← Back to context

Comment by wraptile

2 days ago

I'm a scraper developer and Anubis would have worked 10 - 20 years ago, but now all broad scrapers run on a real headless browser with full cookie support and costs relatively nothing in compute. I'd be surprised if LLM bots would use anything else given the fact that they have all of this compute and engineers already available.

That being said, one point is very correct here - by far the best effort to resist broad crawlers is a _custom_ anti-bot that could be as simple as "click your mouse 3 times" because handling something custom is very difficult in broad scale. It took the author just few minutes to solve this but for someone like Perplexity it would take hours of engineering and maintenance to implement a solution for each custom implementation which is likely just not worth it.

You can actually see this in real life if you google web scraping services and which targets they claim to bypass - all of them bypass generic anti-bots like Cloudflare, Akamai etc. but struggle with custom and rare stuff like Chinese websites or small forums because scraping market is a market like any other and high value problems are solved first. So becoming a low value problem is a very easy way to avoid confrontation.

> That being said, one point is very correct here - by far the best effort to resist broad crawlers is a _custom_ anti-bot that could be as simple as "click your mouse 3 times" because handling something custom is very difficult in broad scale.

Isn't this what Microsoft is trying to do with their sliding puzzle piece and choose the closest match type systems?

Also, if you come in on a mobile browser it could ask you to lay your phone flat and then shake it up and down for a second or something similar that would be a challenge for a datacenter bot pretending to be a phone.

How do you bypass cloudflare? I do some light scrapping for some personal stuff, but I can't figure out how to bypass it. Like do you randomize IPs using several VPNs at the same time?

I usually just sit there on my phone pressing the "I am not a robot box" when it triggers.

  • It's still pretty hard to bypass it with open source solutions. To bypass CF you need:

    - an automated browser that doesn't leak the fact it's being automated

    - ability to fake the browser fingerprint (e.g. Linux is heavily penalized)

    - residential or mobile proxies (for small scale your home IP is probably good enough)

    - deployment environment that isn't leaked to the browser.

    - realistic scrape pattern and header configuration (header order, referer, prewalk some pages with cookies etc.)

    This is really hard to do at scale but for small personal scripts you can have reasonable results with flavor of the month playwright forks on github like nodriver or dedicated tools like Flaresolver but I'd just find a web scraping api with low entry price and just drop 15$ month and avoid this chase because it can be really time consuming.

    If you're really on budget - most of them offer 1,000 credits for free which will get you avg 100 pages a month per service and you can get 10 of them as they all mostly function the same.

  • I use Camoufox for the browser and "playwright-captcha" for the CAPTCHA solving action. It's not fully reliable but it works.

Bot blocking through obscurity

  • That's really the only option available here, right? The goal is to keep sites low friction for end users while stopping bots. Requiring an account with some moderation would stop the majority of bots, but it would add a lot of friction for your human users.

    • The other option is proof of work. Make clients use JS to do expensive calculations that aren’t a big deal for single clients, but get expensive at scale. Not ideal, but another tool to potentially use.

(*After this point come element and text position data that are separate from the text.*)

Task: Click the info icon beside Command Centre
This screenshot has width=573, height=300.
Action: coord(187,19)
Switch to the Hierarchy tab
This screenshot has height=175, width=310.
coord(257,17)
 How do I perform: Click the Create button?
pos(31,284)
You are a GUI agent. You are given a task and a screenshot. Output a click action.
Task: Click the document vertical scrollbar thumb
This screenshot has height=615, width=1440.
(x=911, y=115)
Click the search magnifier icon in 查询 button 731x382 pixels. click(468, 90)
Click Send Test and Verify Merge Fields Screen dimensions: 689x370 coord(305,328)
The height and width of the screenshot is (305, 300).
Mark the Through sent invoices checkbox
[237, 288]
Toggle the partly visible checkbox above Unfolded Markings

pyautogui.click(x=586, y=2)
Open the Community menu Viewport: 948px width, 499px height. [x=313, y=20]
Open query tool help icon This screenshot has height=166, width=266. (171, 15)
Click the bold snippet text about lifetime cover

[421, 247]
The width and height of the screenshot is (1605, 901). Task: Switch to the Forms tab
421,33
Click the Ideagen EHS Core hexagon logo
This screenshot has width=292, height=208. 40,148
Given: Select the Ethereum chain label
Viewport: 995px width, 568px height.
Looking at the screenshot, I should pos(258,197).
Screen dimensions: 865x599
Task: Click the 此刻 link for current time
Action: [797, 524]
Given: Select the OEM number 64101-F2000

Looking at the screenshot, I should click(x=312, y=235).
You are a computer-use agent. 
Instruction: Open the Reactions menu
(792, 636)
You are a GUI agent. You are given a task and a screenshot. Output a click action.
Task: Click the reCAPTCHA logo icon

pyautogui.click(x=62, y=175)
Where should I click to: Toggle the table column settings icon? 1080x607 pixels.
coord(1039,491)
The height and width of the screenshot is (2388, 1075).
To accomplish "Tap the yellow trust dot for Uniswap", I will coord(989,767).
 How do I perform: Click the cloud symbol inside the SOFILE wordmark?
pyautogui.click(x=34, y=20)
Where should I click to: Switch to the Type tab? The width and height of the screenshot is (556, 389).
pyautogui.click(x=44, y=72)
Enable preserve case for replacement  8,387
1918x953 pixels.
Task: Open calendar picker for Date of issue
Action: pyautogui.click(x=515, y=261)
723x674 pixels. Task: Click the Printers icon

  • I like it, make the bot developers play whack-a-mole.

    Of course, you're going to have to verify each custom puzzle aren't you.

> It took the author just few minutes to solve this but for someone like Perplexity it would take hours of engineering and maintenance to implement a solution for each custom implementation which is likely just not worth it.

These are trivial for an AI agent to solve though, even with very dumb watered down models.

You can also generate custom solutions at scale with LLMs. So each user could get a different CAPTCHA.

  • At that point you’re probably spending more money blocking the scrapers than you would spend just letting them through.

    • That seems like it would make bot blocking saas (like cloudflare or tollbit) more attractive because it could amortize that effort/cost across many clients.